Tips For Stitching A Digital Panorama
If you would like to learn how to create big beautiful stitched panoramas like the one above, read on !
1- You need to get yourself a Panoramic tripod head – and a sturdy tripod.
If you are shooting any photo at every landscape photographers favourite time of day, the golden hour, you will need a sturdy trip-pod, and for a stitched panorama you will also need a panoramic tripod head. This is a tripod head that allows you to put your camera in a position where it can spin on its nodal point, also known as the no-parallax point.
In brief, the nodal point of the camera is roughly around the front of the lens. Its one of the most important things to take into account when stitching a digital panoramic landscape photo because if you don’t get it right, what is called parallax will not allow you to stitch the images as the photos will not cleanly overlap on the same plane of vision. for a detailed description of parallax click here – http://www.brighthub.com/multimedia/photography/articles/66490.aspx
2- Where ever possible, shoot your panoramic images sets as portrait frames for horizontal pano’s and landscape for vertical panoramic images.
This is not major but if you are stitching panoramas, especially landscape photography panoramas you will be doing it for the extra resolution you can achieve, not just for the perspective, so why not do all you can to maximize that. If you shoot landscape frames for a horizontal panorama, you will need 3-4 images to create a 3:1 ratio panoramic image, and with the same image shot in portrait would take 5-6, that’s a pretty significant difference in overall resolution !
3- Always use a slightly wider focal length than you think is needed to achieve the desired composition and shoot an extra frame either side of your panorama.
I have blown more than one panoramic image by trying to be to clever and precise. Its better to be safe than sorry so always zoom out a touch, and shoot a frame either side of your intended composition, and then crop the image in a touch once stitched. Its worth sacrificing a tiny bit of file size so you don’t potentially loose part of something important in the image.
4- If shooting a HDR pano do not use a shutter remote.
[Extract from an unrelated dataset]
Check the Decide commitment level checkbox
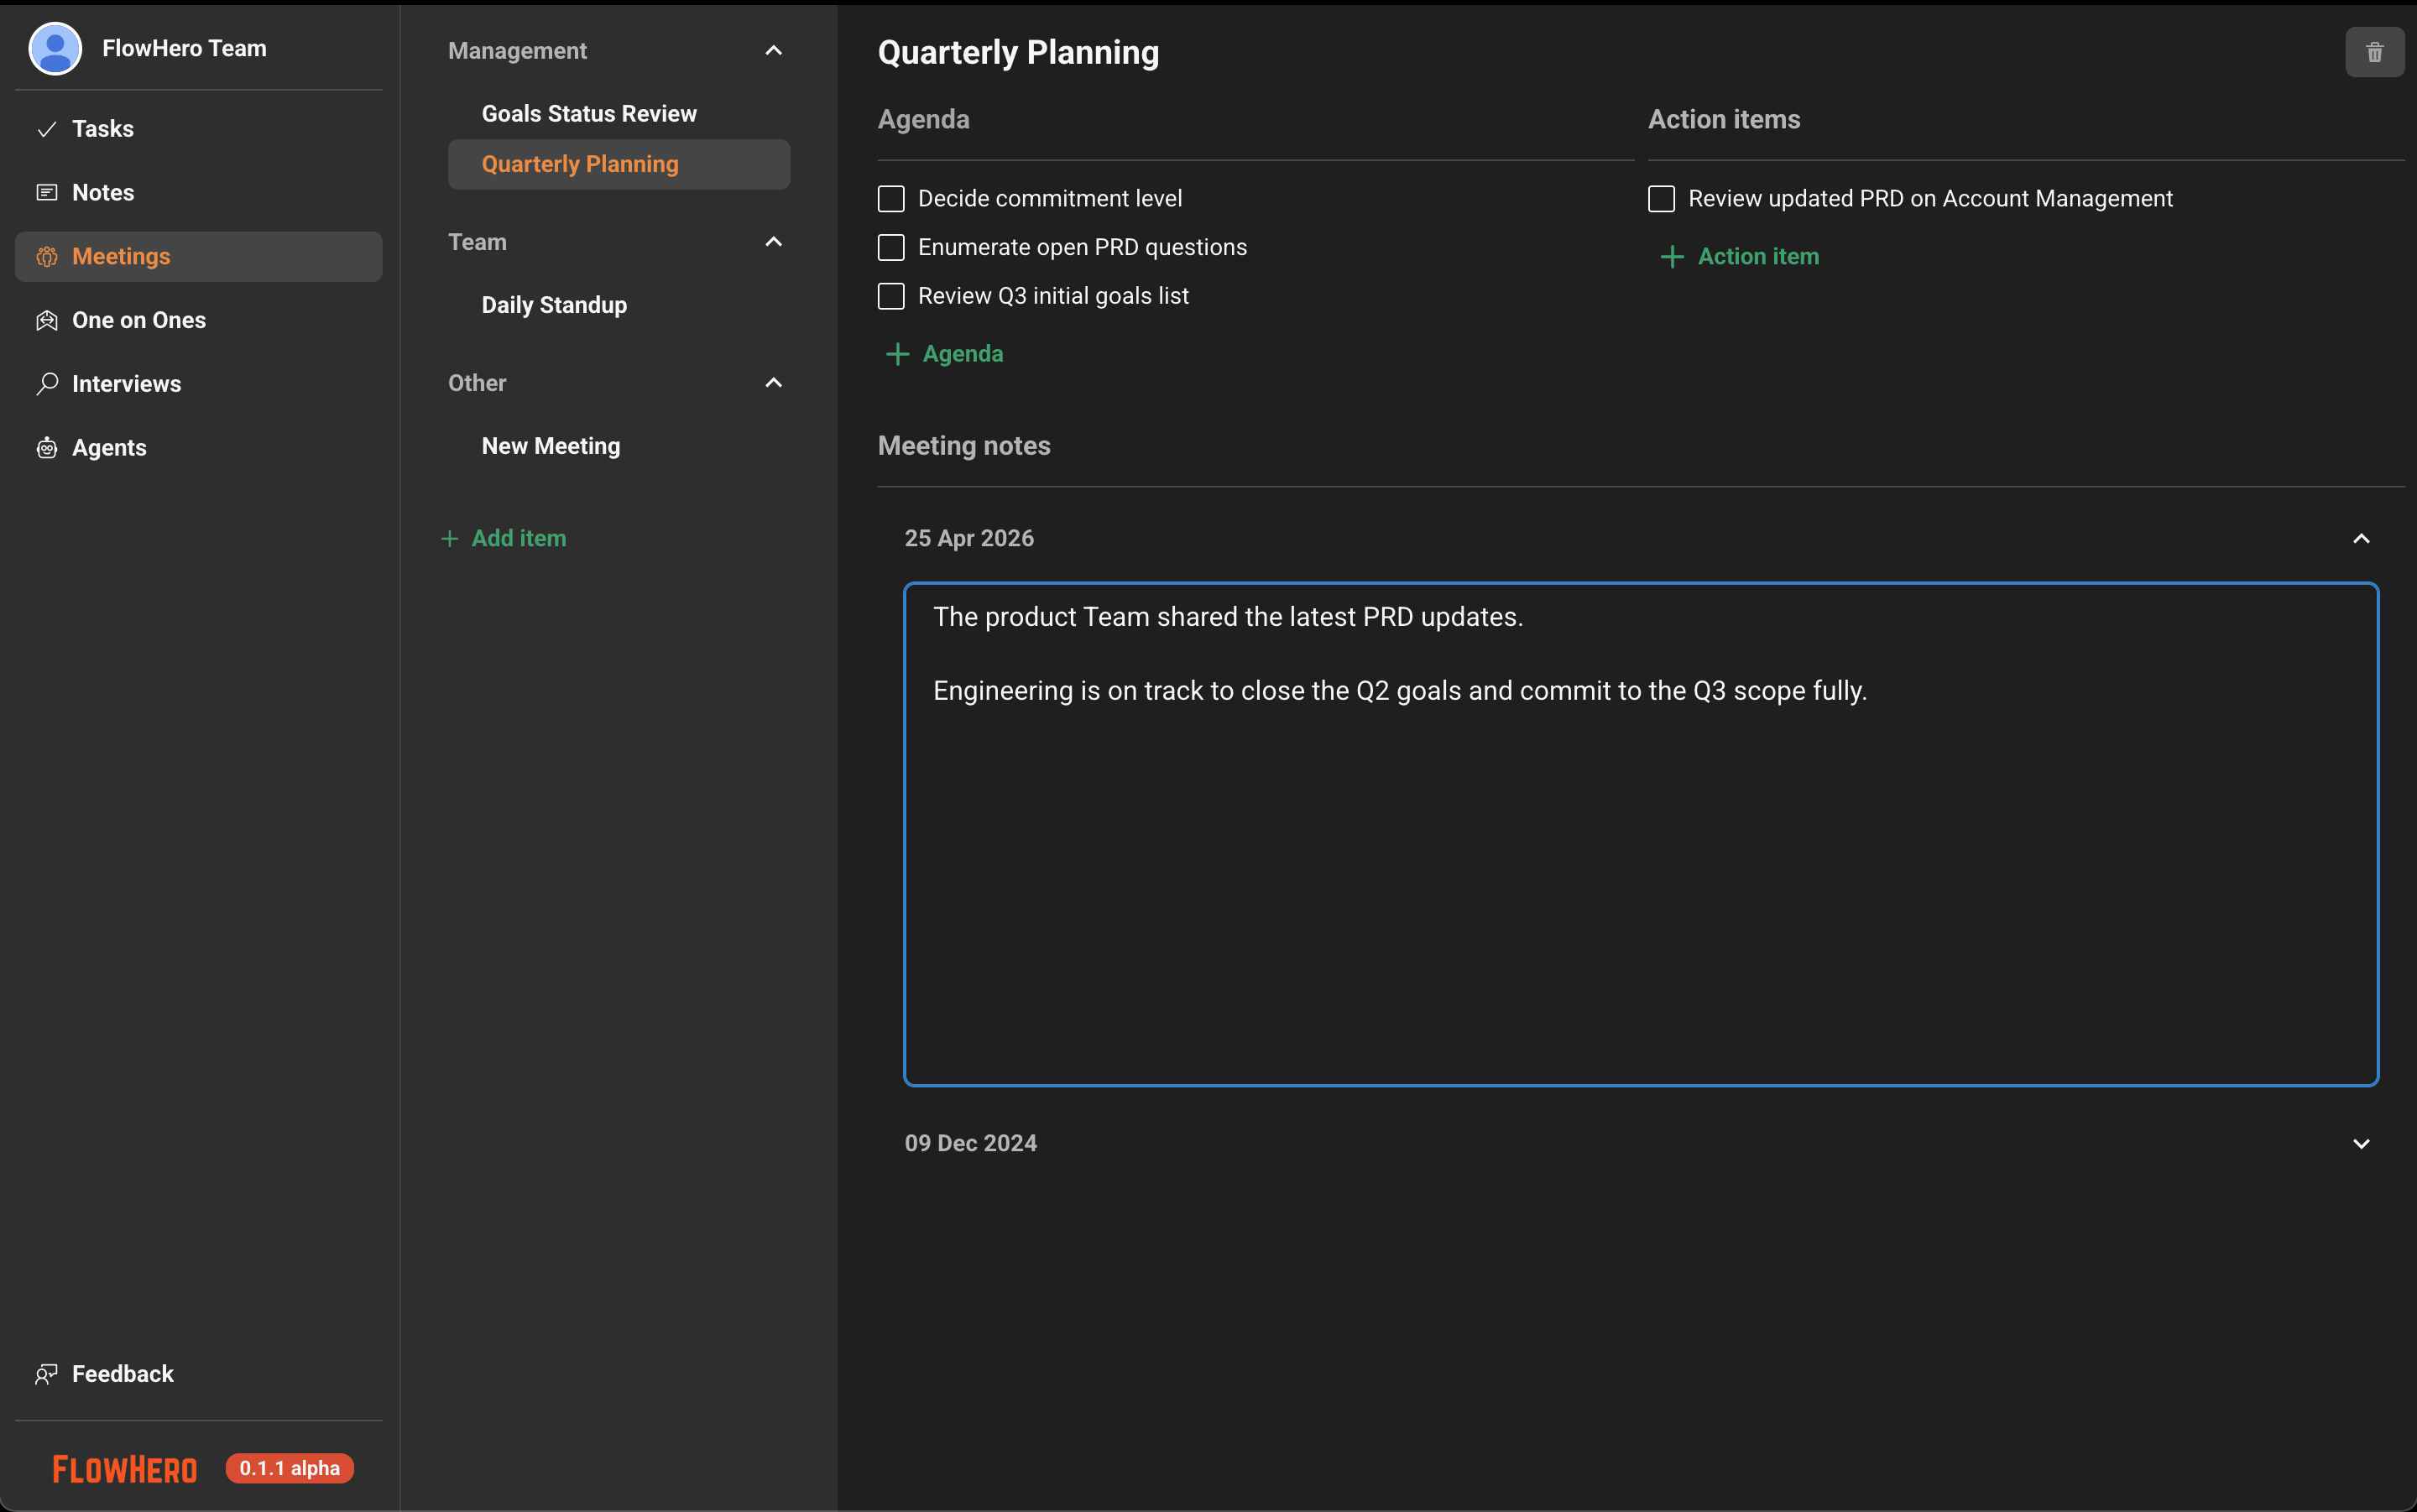Screen dimensions: 2417x1512 click(891, 198)
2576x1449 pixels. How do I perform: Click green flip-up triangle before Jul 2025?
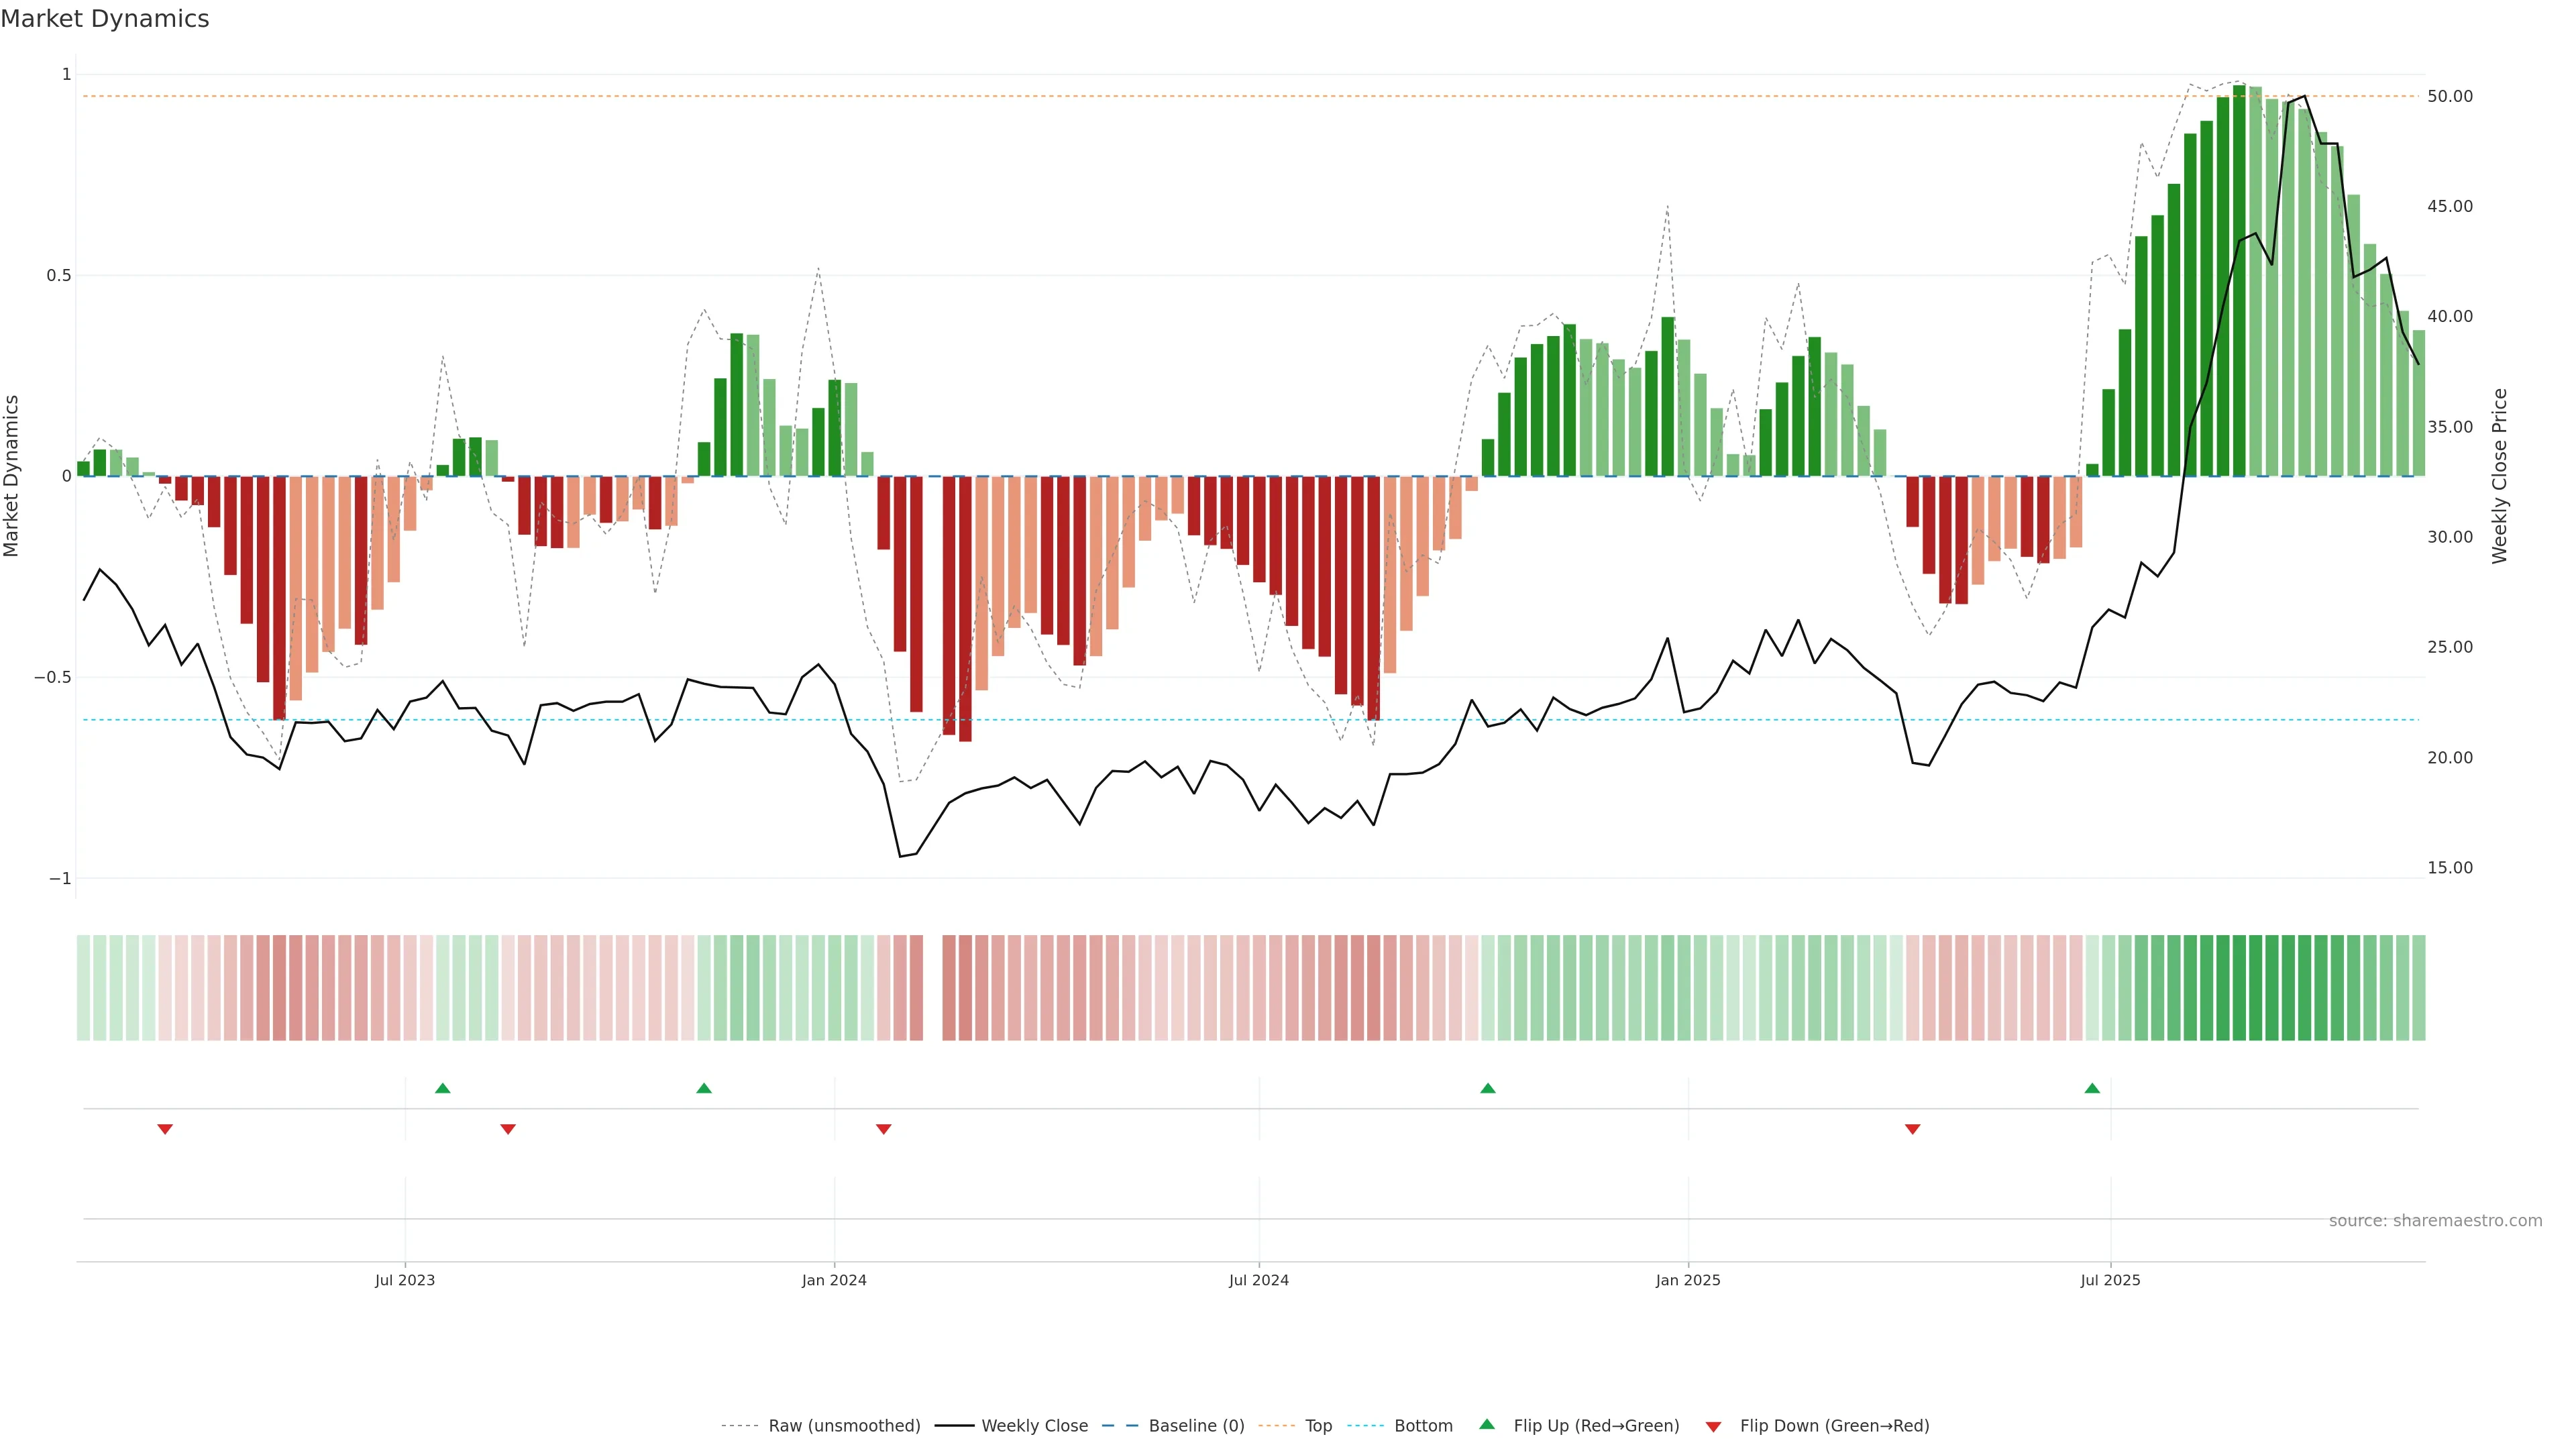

Shooting a HDR (high dynamic range) panorama adds another level of difficulty to your shot, and basically more things can go wrong. Golden hour light can change very quickly, so its very important to get from one side of the scene to the other, and shooting three exposures per frame, instead of one, adds a fair bit of time to the equation. This is where the two second remote timer comes in, something that your dslr should have, set your AEB (auto exposure bracketing) in your settings as wide as desired to achieve details in the highlights and shadows. You may need to up the ISO slightly and widen the Aperture to speed up the shutter speed so you don’t get movement between exposures. the two second timer will allow you to get from one side of the scene to the other quickly as the exposures will be captured one after the other with no delay once the first is taken, the two second timer will give you enough time to rotate the pano head to the next frame and let the camera settle. This will take a little practice, but its the best way to do it in my opinion.
5- The difference in focusing between horizontal and vertical panoramas
When shooting a vertical panorama, the first frame, if shooting from the ground up, will be more or less at the base of your tripod, and the last frame, will be way off in the distance and that’s why i usually shoot my vertical panoramas on auto focus, because there is usually a greater depth of field to cover. Horizontal panoramas on the other hand are usually a more even depth of field (the distance between the nearest and the furthest focused objects in an image) in my experience. So what i do, is find a mid focal point in your scene(this is knows as the hyper-focal point of a scene), auto focus off that point, and then flick it back to manual so the focus doesn’t jump from foreground to background as you are panning across the scene. There are limits to to what you can achieve with focus and depth of field in a scene, this is where focal stacking images comes into play.